An early encyclical, Aeterni Patris (1879), reaffirmed Thomas Aquinas’ Scholasticism as the cornerstone of Catholic intellectual life, a place it held for a century. At a time of rising secularism, Leo offered the modern world what he considered a positive alternative. Fourteen years later, in 1893, he issued Providentissimus Deus, encouraging Catholic biblical scholarship when secular scholars were making major inroads.

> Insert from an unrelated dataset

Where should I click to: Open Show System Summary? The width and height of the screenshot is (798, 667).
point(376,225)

Of course, his most famous encyclical, issued in 1891, is Rerum Novarum (“Of New Things”), the cornerstone of modern Catholic social thought. As industrialization worsened the plight of workers, Leo argued that neither reckless capitalism nor its Socialist/Communist alternative were the answer. Instead, he affirmed the inherent dignity of the worker and his his right to organize collectively. While not a detailed blueprint for economic harmony, Rerum Novarum was a breakthrough in its day. In Georges Bernanos’ Diary of a Country Priest, the Curé de Torcy recalls:
You can read that without turning a hair, like any instruction for keeping Lent. But when it was published, sonny, it was like an earthquake. The enthusiasm!… The simple notion that a man’s work is not a commodity, subject to the law of supply and demand, that you have no right to speculate on wages, on the lives of men, as you do on grain, sugar or coffee—why it set people’s consciences upside down!

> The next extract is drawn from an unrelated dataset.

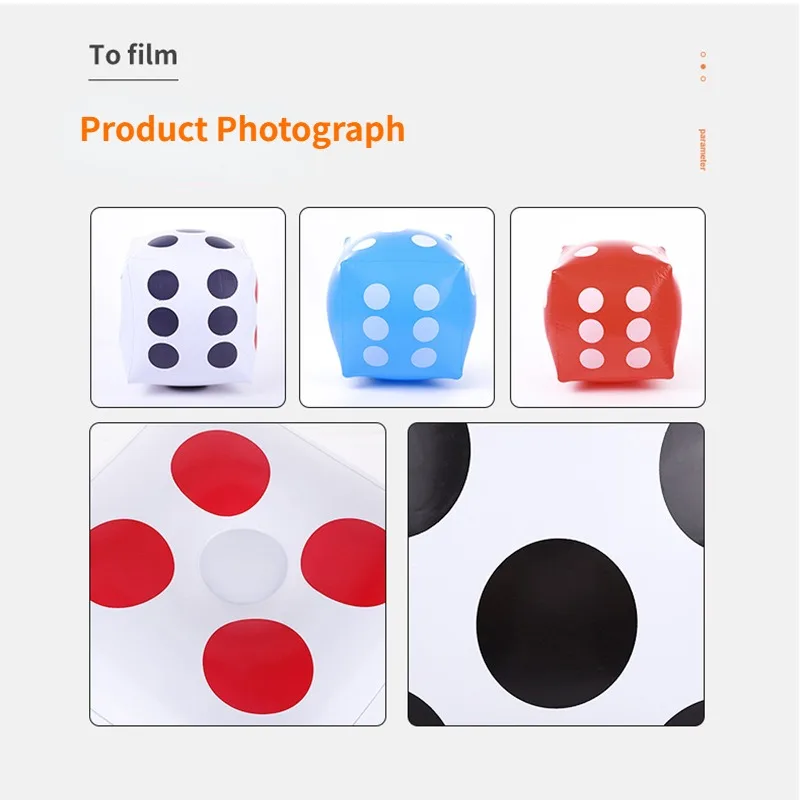
Task: Click the blue inflatable dice photo
Action: (x=397, y=307)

(Still, he was no man of the people. Historian Eamon Duffy notes that Leo, a thorough aristocrat, never spoke a word to his coachman in twenty-five years. That simply wasn’t done!)
Leo wasn’t always successful. After his death, Church-state relations in France reached a nadir. AeterniPatris wasn’t the last word in philosophical debates, and Rerum Novarum didn’t solve the social question. Catholic biblical scholarship received a major setback in the pontificate of St. Pius X (1903-1914), which was in many ways a throwback to the times of Pius IX. Nevertheless, George Weigel correctly notes, it’s doubtful whether Vatican II would have happened, had Leo XIII not paved the way for dialogue with the modern world, a task that Jorge Mario Bergoglio continues today as Pope Francis.